Jahr für Jahr prangert der Bund der Steuerzahler zahlreiche öffentliche Investitionen als "Verschwendung" an, und erneut wird er in seinem aktuellen Schwarzbuch auch in Berlin fündig. Dabei stehen Corona-Soforthilfen und ein Flussbad im Fokus.

Der Bund der Steuerzahler Deutschland (BdSt) hat am Dienstag in Berlin sein aktuelles Schwarzbuch [schwarzbuch.de] vorgestellt. Aufgelistet werden erneut öffentliche Investitionen, bei denen nach Einschätzung des BdSt Geld verschwendet wurde.

Unter den bundesweit 100 angeführten Beispielen sind auch zwei aus Berlin. Zum einen prangert das Schwarzbuch 2020/21 die vom Land Berlin veranlassten Corona-Soforthilfen für Solo-Selbständige und Kleinunternehmer an. Zum anderen kritisiert der BdSt, dass das Land Berlin nach wie vor an dem millionenschweren Vorhaben des Spreebads nahe der Museumsinsel festhält.

"Fehlende Kontrollen riefen Betrüger auf den Plan"

Zu den Corona-Soforthilfen bemerken die Autoren des Schwarzbuchs, das Land Berlin habe andere Bundesländer bei der Ausschüttung von Corona-Soforthilfen übertroffen. "Fehlende Kontrollen riefen Betrüger auf den Plan. Weiche Kriterien begünstigten auch jene Antragsteller, die nicht unbedingt auf Fördermittel angewiesen waren. Berlin hat die Soforthilfen II bereits 72 Stunden vor der Bekanntgabe der Kriterien durch den Bund für einen zu großen Empfängerkreis und ohne ausreichende Antragsprüfungen gestartet - und damit viel zu überstürzt gehandelt", meint der BdSt.

Bis zum Ende des Programms habe die Investitionsbank Berlin insgesamt knapp 1,8 Milliarden Euro an 212.455 Antragsteller ausgezahlt, aber auch rund 28.000 Anträge abgelehnt. "Immerhin konnte die IBB Mitte Juli davon berichten, dass 16.352 Antragsteller Zuschüsse in Höhe von 109 Millionen Euro zurückgezahlt hätten und für alle rund 246.000 Anträge inzwischen ein kompletter Datenabgleich mit den Finanzämtern durchgeführt worden ist", bemerkt der BdSt abschließend.

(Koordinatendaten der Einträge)

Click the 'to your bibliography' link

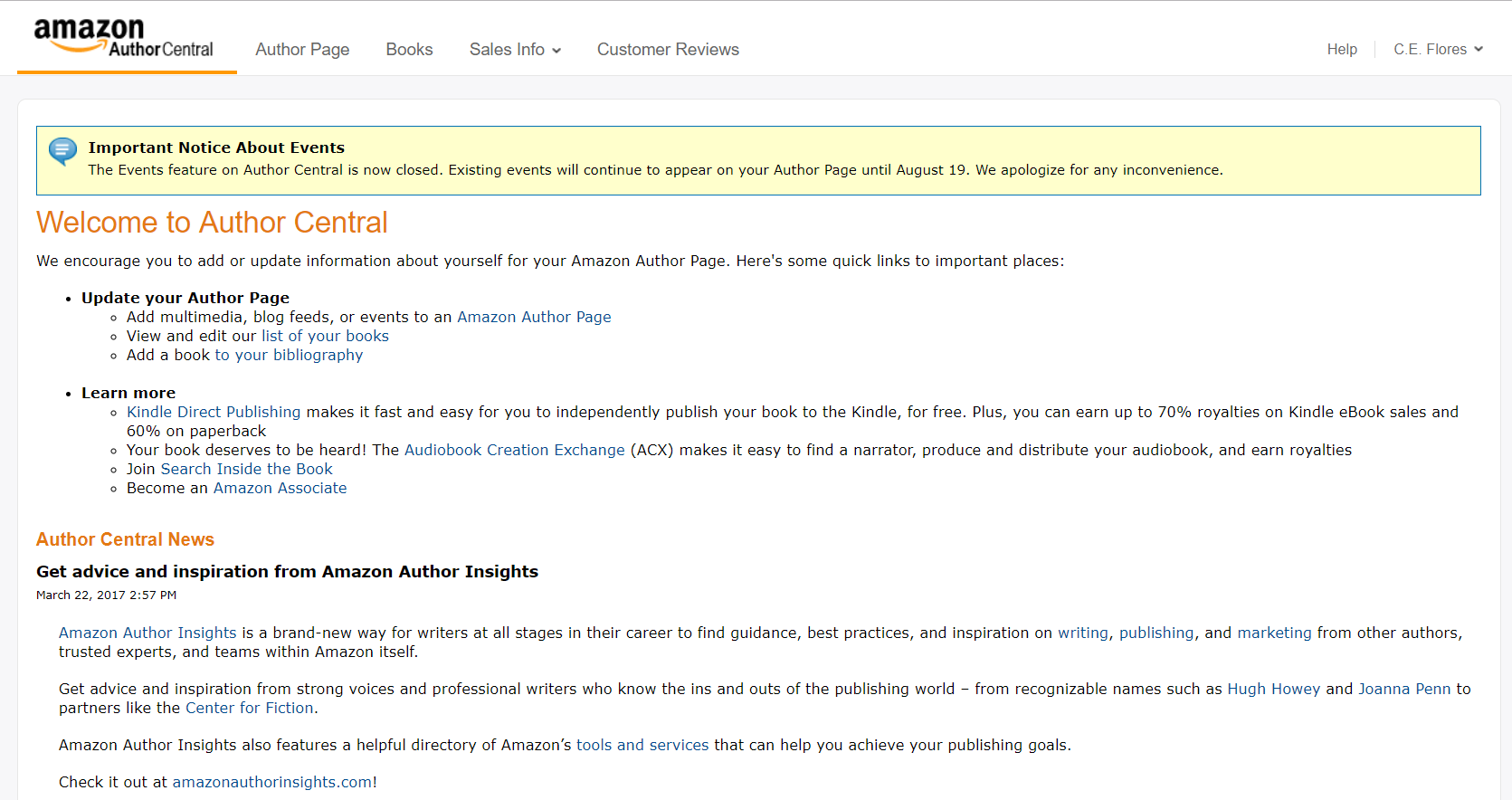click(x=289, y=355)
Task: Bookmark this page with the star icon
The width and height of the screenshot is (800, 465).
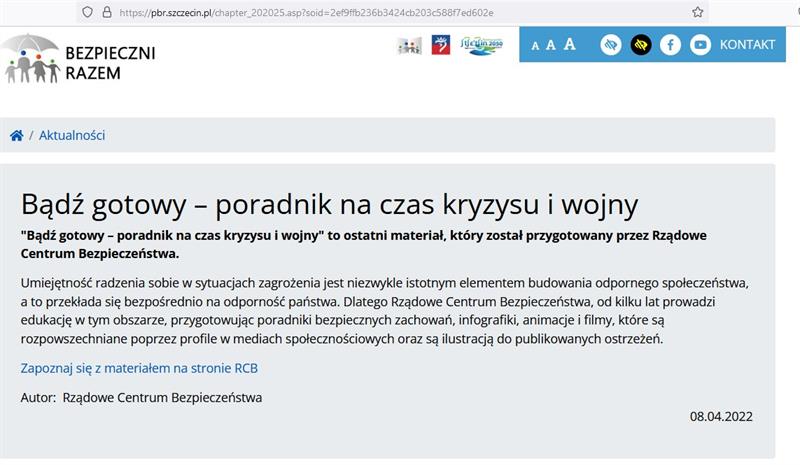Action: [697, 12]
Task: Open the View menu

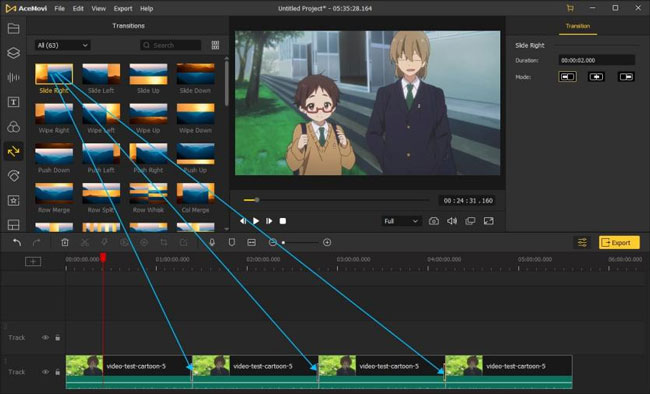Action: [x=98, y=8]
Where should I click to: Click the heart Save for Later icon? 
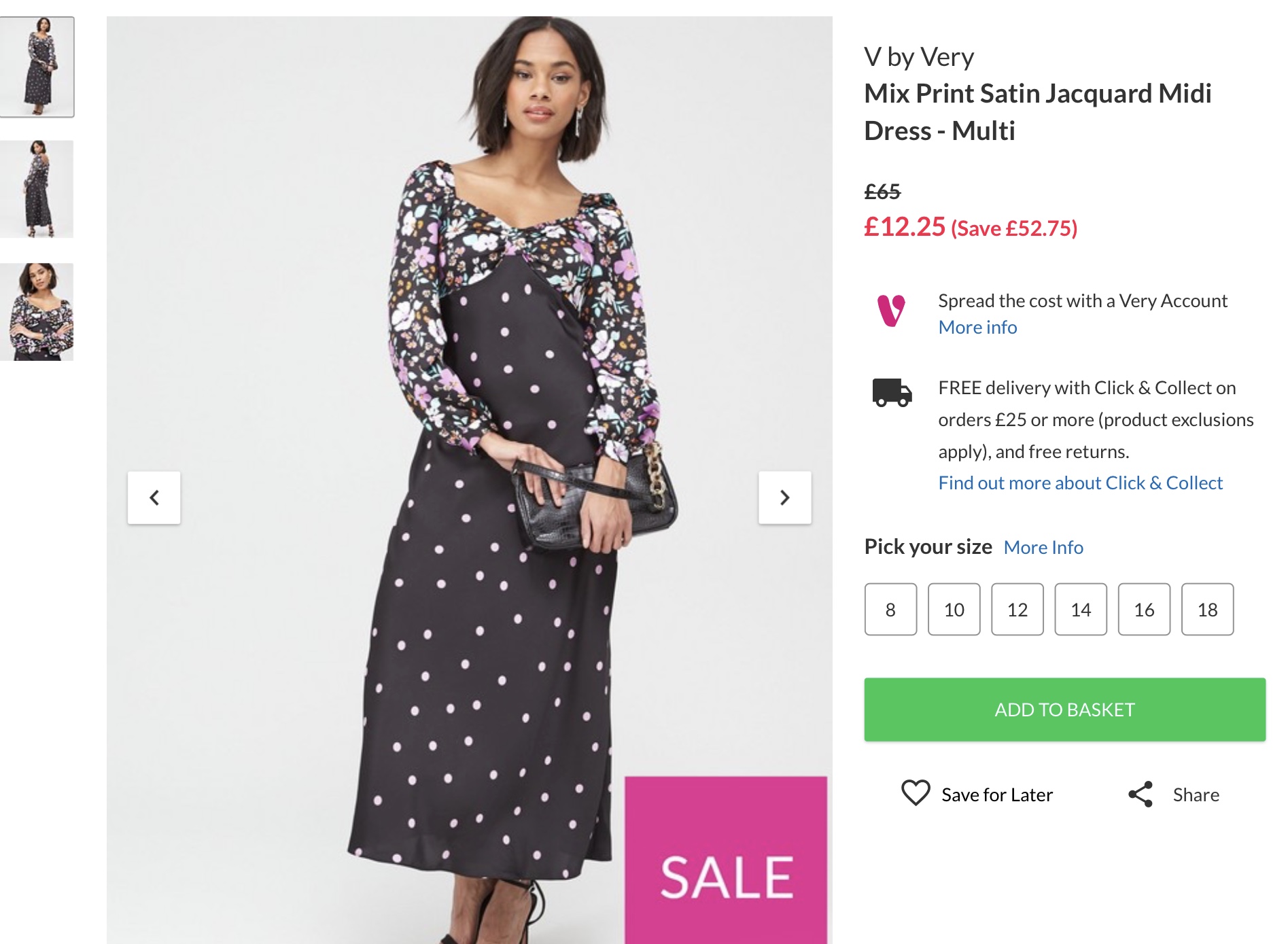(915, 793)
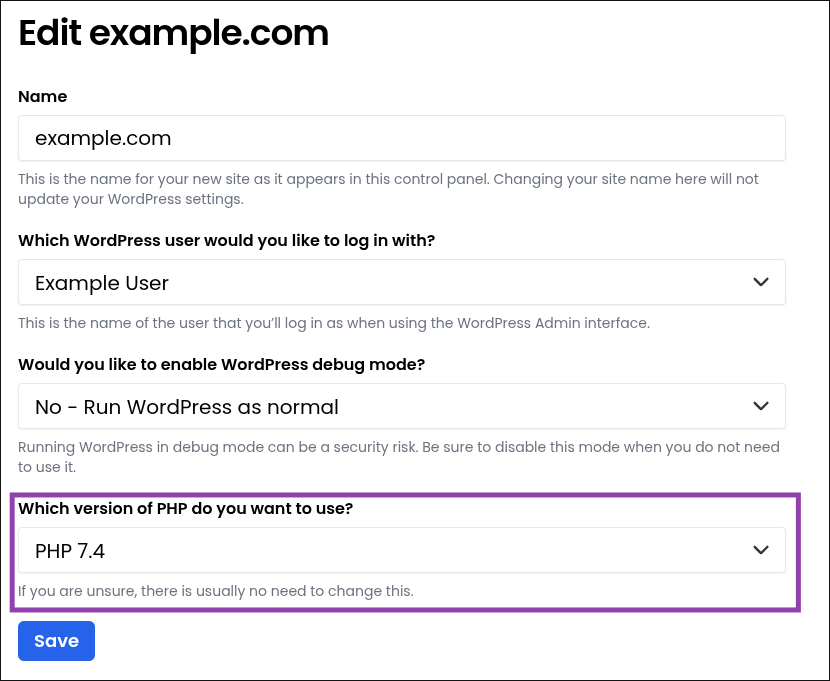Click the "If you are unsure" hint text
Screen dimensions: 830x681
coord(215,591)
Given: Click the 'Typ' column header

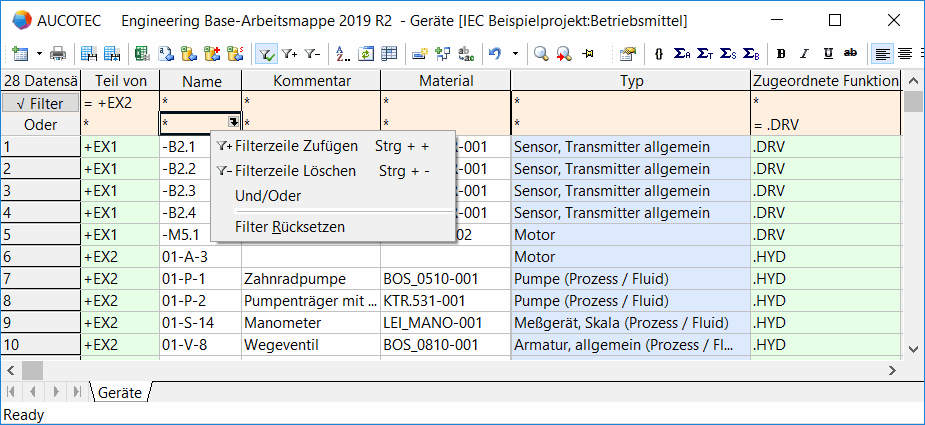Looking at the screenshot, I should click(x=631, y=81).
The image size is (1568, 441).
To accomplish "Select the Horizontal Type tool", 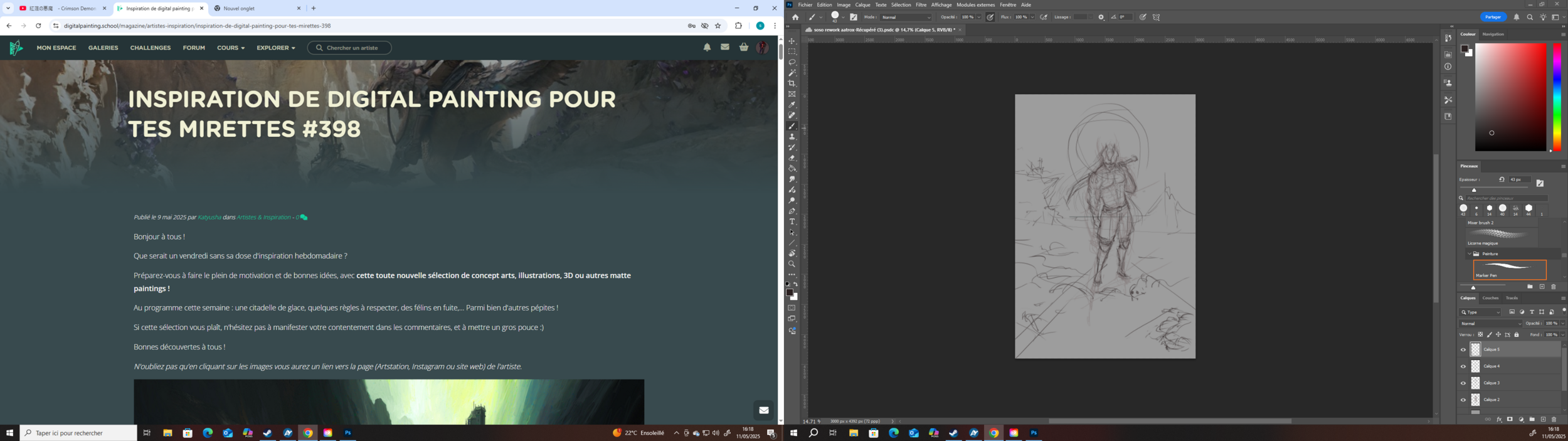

**AUFGABEN IM ÜBERBLICK**
**1)** Beantworten Sie anhand des Textes zum Schwarzbuch des Bundes der Steuerzahler die folgenden Fragen:
(a) Wie viele Beispiele führt das Schwarzbuch bundesweit an, und wie viele davon stammen aus Berlin?
(b) Wie viele Stunden vor der Bekanntgabe der Kriterien durch den Bund startete Berlin die Soforthilfen II?
(c) Wie viele Antragsteller hatten laut IBB bis Mitte Juli Zuschüsse zurückgezahlt, und in welcher Höhe?
**2)** Schreiben Sie den Text zum Schwarzbuch des Bundes der Steuerzahler nach seinem letzten Satz weiter.

**LÖSUNGEN JE AUFGABE**
**1)**
(a) 100 Beispiele, davon zwei aus Berlin.
(b) 72 Stunden.
(c) 16.352 Antragsteller mit Zuschüssen in Höhe von 109 Millionen Euro.

**2)**
Flussbad in der Spree - "utopisches Projekt"

Neben der Corona-Soforthilfe versenke das Land Berlin mit dem Flussbad im Spreekanal viele Millionen Euro, bemängelt das Schwarzbuch weiter. "Das Mega-Projekt eines Flussbads in der Spree gehört zu einem 2019 beschlossenen Stadtumbauprojekt des Berliner Senats. Eine erste Kostenprognose über 77 Millionen Euro lässt Schlimmes befürchten: Das Projekt ist utopisch", meinen die Kritiker des BdSt. Allein die Freitreppe zum Ufer koste knapp 6,5 Millionen Euro. "Die schieren Ausmaße dieses Bauwerks lassen den Bund der Steuerzahler aufhorchen", heißt es weiter.

Das Konzept für das Flussbad sieht vor, dass in dem Spreearm zwischen Bode-Museum und Auswärtigem Amt auf 830 Metern geschwommen werden soll. Neben der Freitreppe am Humboldt-Forum soll es eine weitere an der "European School of Management and Technology" geben, also gegenüber des Auswärtigen Amts. Ab wann gebaut wird, ist noch unklar. Von der Senatsverwaltung für Stadtentwicklung hieß es zuletzt, dass es bis zu 20 Jahre dauern könnte, bis das Flussbad fertig ist.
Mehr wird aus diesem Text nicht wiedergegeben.